## Written request
Transcribe the lines below word for word, leaving out the pictures.

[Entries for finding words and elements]
▽

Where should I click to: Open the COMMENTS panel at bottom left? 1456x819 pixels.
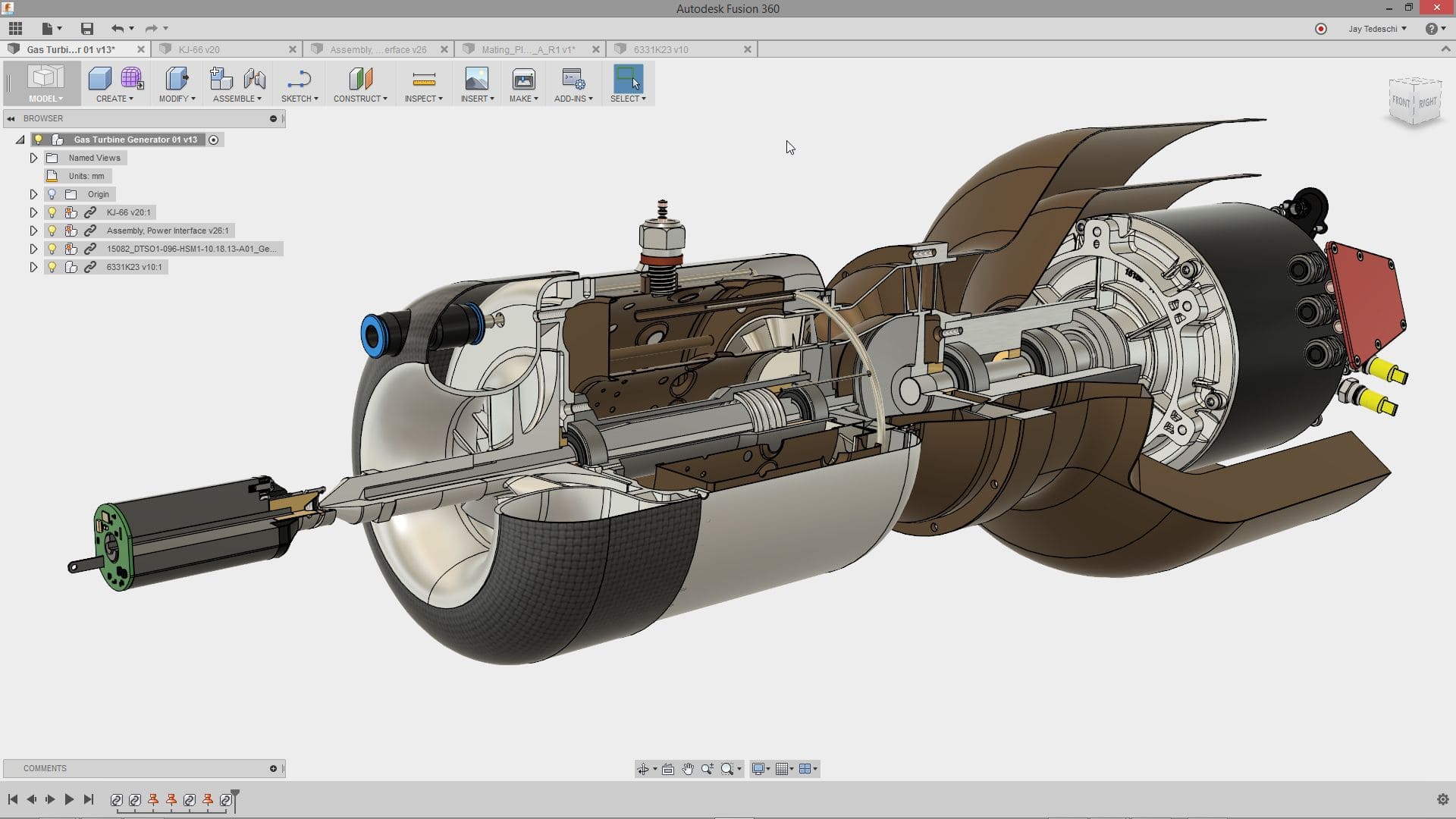pos(46,768)

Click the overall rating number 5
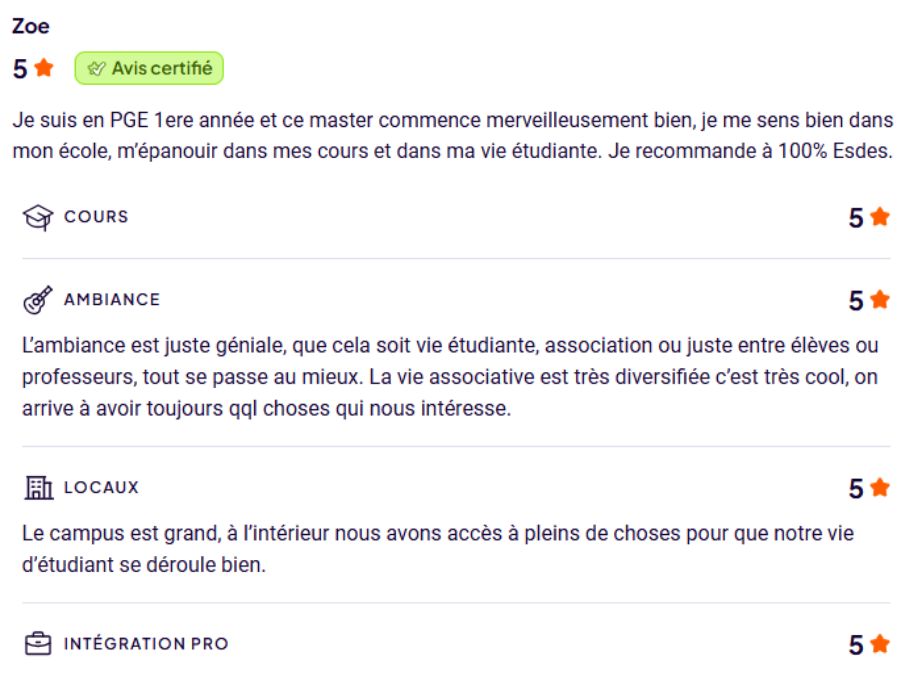(20, 69)
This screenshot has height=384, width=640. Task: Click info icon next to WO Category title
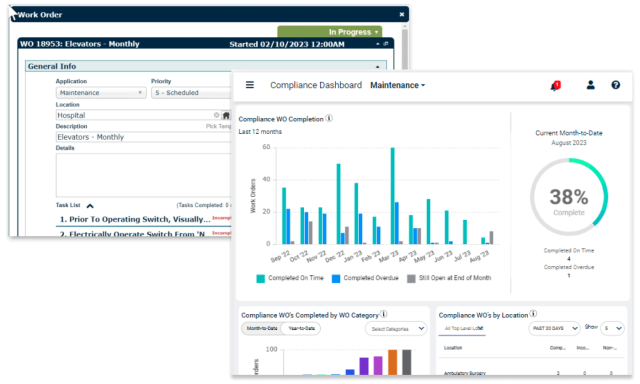[384, 314]
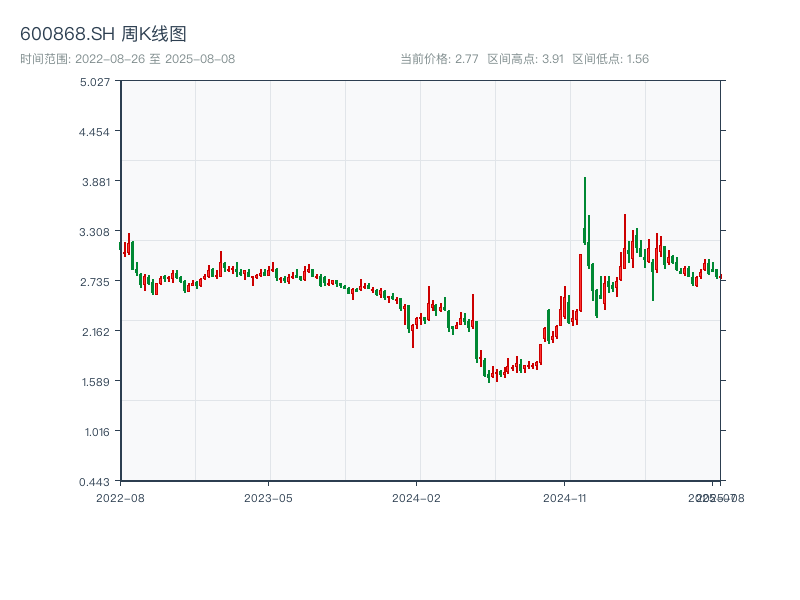Click the 3.881 y-axis label
The image size is (800, 600).
point(95,182)
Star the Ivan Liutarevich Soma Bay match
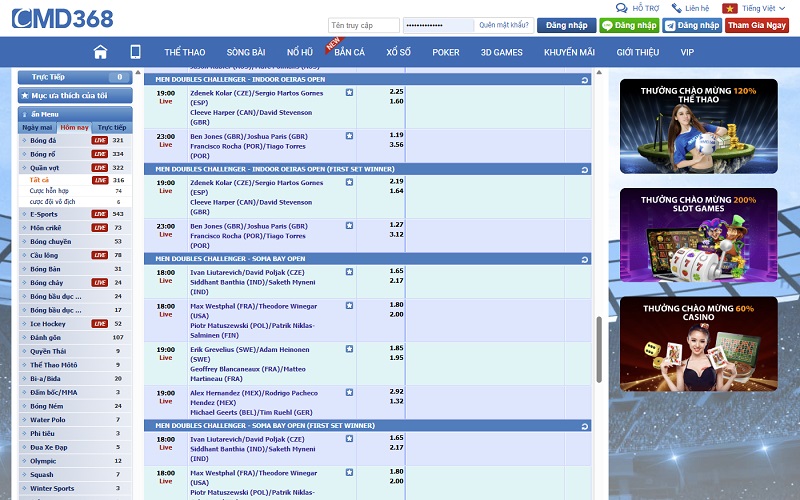 tap(349, 272)
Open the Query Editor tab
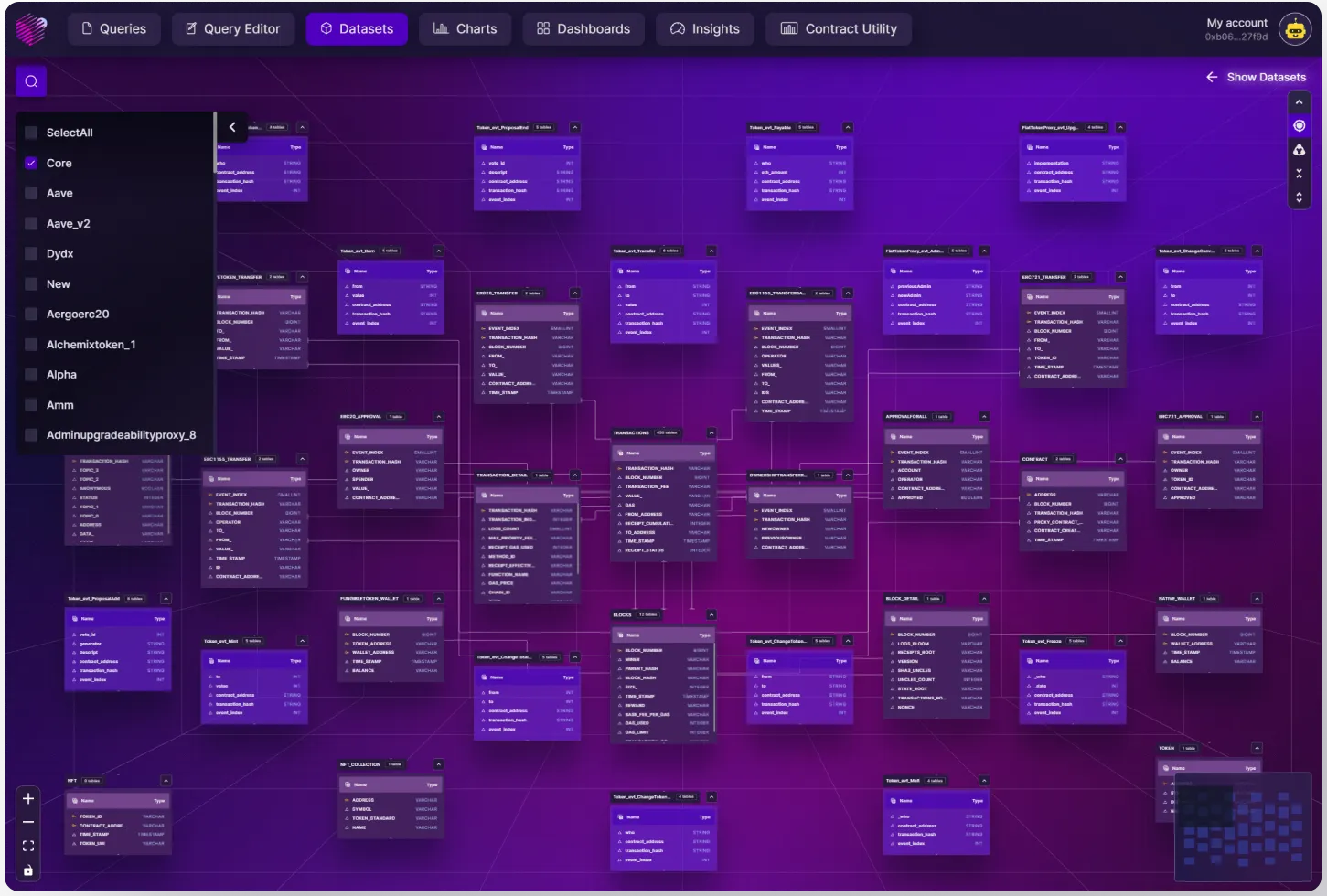This screenshot has height=896, width=1327. click(x=233, y=28)
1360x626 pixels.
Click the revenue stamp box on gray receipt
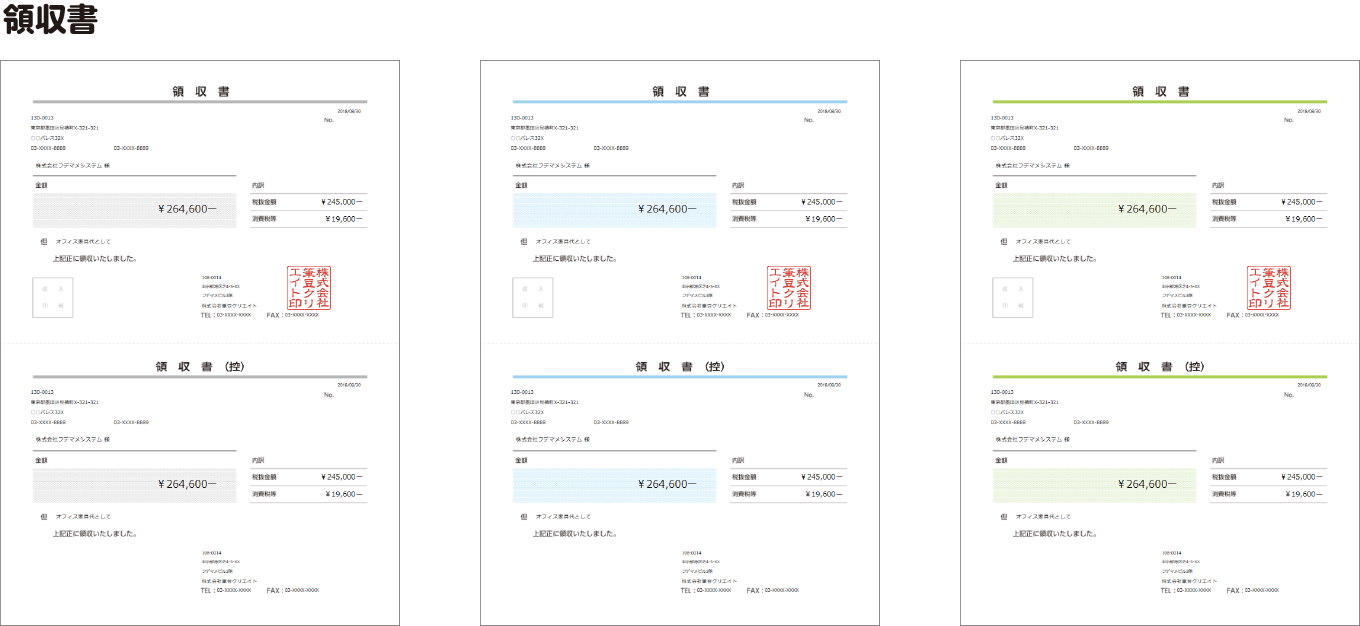[53, 297]
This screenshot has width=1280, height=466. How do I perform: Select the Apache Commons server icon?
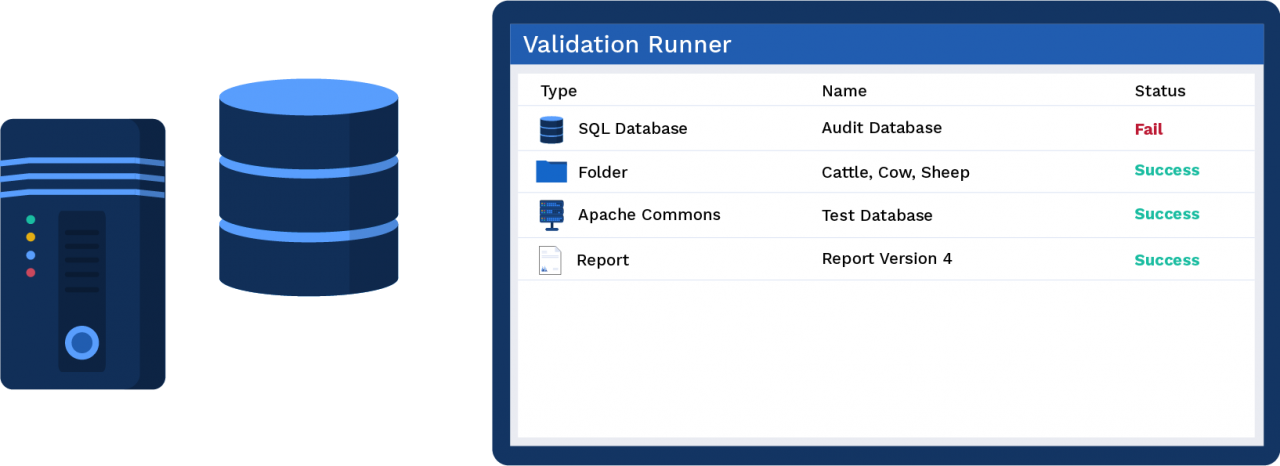[x=551, y=215]
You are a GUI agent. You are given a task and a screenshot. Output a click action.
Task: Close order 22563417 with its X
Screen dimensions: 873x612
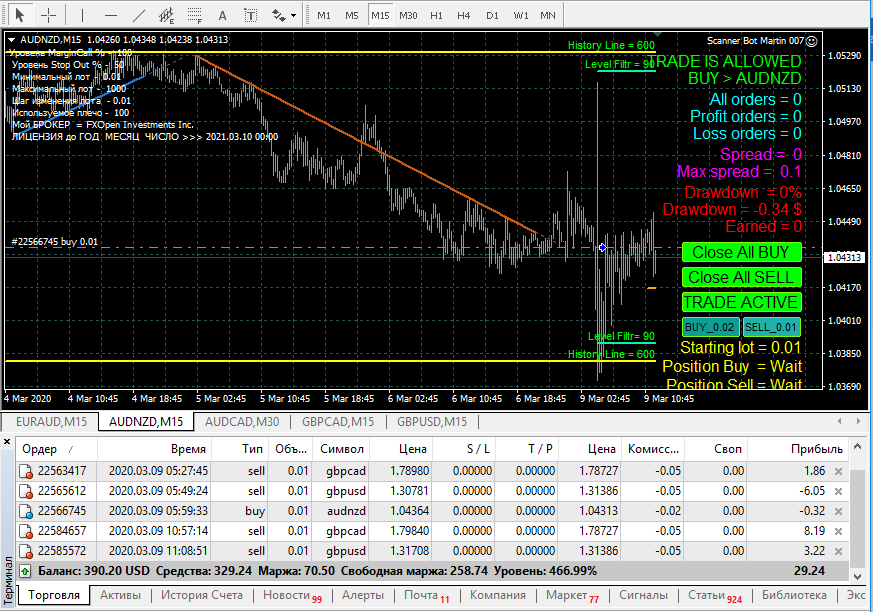click(838, 471)
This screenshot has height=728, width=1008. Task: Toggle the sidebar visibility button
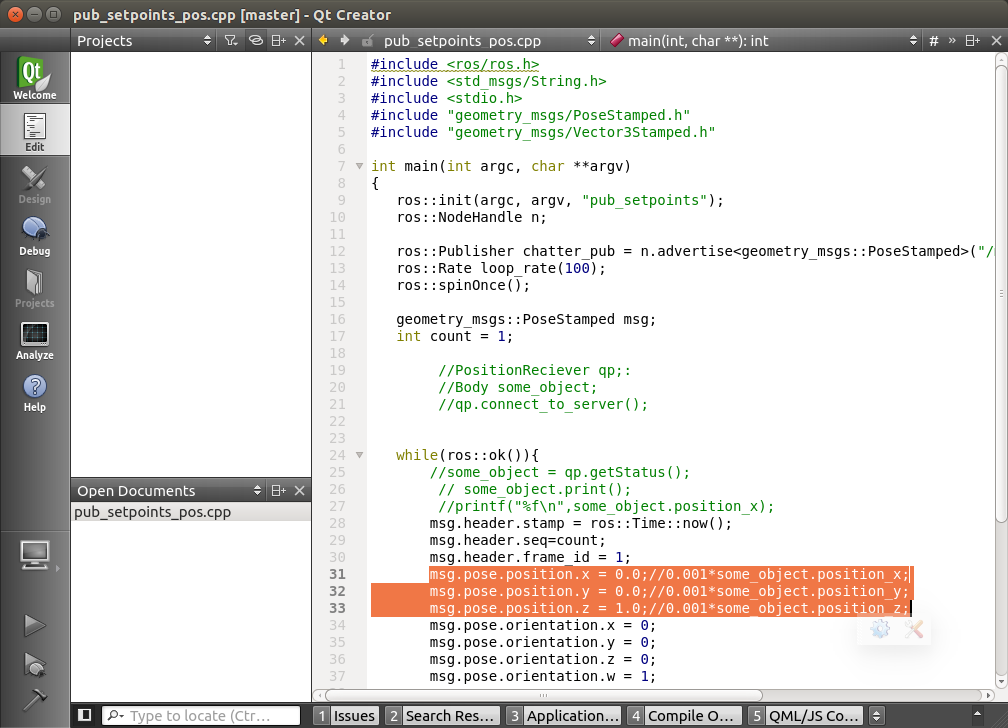pos(85,715)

△

## Finished exercise
Where should I click to: Open the COMMENTS panel at bottom left? 1456x819 pixels.
pos(46,768)

Click the overall rating number 5
(20, 69)
This screenshot has height=384, width=640. Task: Click info icon next to WO Category title
[384, 314]
Click the 3.881 y-axis label
The image size is (800, 600).
point(95,182)
Star the Ivan Liutarevich Soma Bay match
 tap(349, 272)
Open the Query Editor tab
This screenshot has height=896, width=1327. click(x=233, y=28)
1360x626 pixels.
Click the revenue stamp box on gray receipt
[53, 297]
This screenshot has width=1280, height=466. How do I perform: Select the Apache Commons server icon?
[x=551, y=215]
You are a GUI agent. You are given a task and a screenshot. Output a click action.
Task: Close order 22563417 with its X
Screen dimensions: 873x612
click(838, 471)
This screenshot has height=728, width=1008. Task: Toggle the sidebar visibility button
pos(85,715)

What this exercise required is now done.